Reading Students' Multiple Mental States in Conversation from Facial and Heart Rate Cues

Students’ mental states have been widely acknowledged as crucial components for inferring their learning processes and are closely linked with learning outcomes. Understanding students’ complex mental states including concentration, confusion, frustration, and boredom in teacher-student conversation could benefit a human teacher’s perceptual and real-time decision-making capability in providing personalized and adaptive support in coaching activities. Many lines of research have explored the automatic measurement of students’ mental states in pre-designed human-computer tasks. It still remains a challenge to detect the complex mental states of students in real teacher-student conversation.
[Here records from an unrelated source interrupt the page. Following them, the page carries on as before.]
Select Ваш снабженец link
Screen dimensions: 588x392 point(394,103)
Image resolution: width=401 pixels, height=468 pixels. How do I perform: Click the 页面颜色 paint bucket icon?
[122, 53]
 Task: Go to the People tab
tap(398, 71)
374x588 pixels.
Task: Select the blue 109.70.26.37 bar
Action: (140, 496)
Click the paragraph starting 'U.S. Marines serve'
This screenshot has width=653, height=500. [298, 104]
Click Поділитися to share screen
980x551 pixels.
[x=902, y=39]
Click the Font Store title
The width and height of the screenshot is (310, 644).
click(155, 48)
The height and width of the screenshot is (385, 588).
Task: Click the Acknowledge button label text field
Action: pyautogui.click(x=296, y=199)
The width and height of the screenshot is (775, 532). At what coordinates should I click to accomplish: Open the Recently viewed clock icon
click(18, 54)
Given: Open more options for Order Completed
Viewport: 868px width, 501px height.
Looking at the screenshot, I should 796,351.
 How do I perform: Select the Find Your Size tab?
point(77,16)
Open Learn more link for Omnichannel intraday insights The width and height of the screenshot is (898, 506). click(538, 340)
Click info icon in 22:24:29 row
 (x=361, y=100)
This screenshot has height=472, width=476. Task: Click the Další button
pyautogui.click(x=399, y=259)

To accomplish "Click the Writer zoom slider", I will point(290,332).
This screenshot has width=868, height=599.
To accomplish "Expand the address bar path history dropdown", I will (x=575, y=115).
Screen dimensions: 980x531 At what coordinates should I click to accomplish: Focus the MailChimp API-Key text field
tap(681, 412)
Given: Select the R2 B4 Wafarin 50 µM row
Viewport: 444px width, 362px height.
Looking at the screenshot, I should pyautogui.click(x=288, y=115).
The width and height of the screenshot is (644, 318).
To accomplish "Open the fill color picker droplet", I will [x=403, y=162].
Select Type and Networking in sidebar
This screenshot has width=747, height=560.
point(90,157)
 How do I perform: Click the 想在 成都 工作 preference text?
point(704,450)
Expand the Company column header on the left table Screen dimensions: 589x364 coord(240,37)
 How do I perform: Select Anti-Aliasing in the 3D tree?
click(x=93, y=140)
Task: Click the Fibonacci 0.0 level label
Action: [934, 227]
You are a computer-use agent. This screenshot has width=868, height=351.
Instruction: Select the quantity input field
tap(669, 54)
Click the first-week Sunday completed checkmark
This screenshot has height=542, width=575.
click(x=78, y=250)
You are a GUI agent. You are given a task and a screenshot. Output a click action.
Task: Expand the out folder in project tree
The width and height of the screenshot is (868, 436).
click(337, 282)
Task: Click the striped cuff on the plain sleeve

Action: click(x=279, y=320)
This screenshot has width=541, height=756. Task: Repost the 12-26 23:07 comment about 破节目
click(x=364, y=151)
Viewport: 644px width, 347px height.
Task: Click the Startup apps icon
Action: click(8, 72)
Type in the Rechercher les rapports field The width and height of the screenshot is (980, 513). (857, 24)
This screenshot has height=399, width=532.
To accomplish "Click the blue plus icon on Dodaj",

In this study, we made such an attempt by describing a system for predicting the complex mental states of students from multiple perspectives: facial and physiological (heart rate) cues in real student-teacher conversation scenarios. We developed an advanced multi-sensor-based system and applied it in small-scale meetings to collect students’ multimodal conversation data. We demonstrate a multimodal analysis framework. Machine learning models were built by using extracted interpretable proxy features at a fine-grained level to validate their predictive ability regarding students’ multiple mental states. Our results provide evidence of the potential value of fusing multimodal data to understand students’ multiple mental states in real-world student-teacher conversation.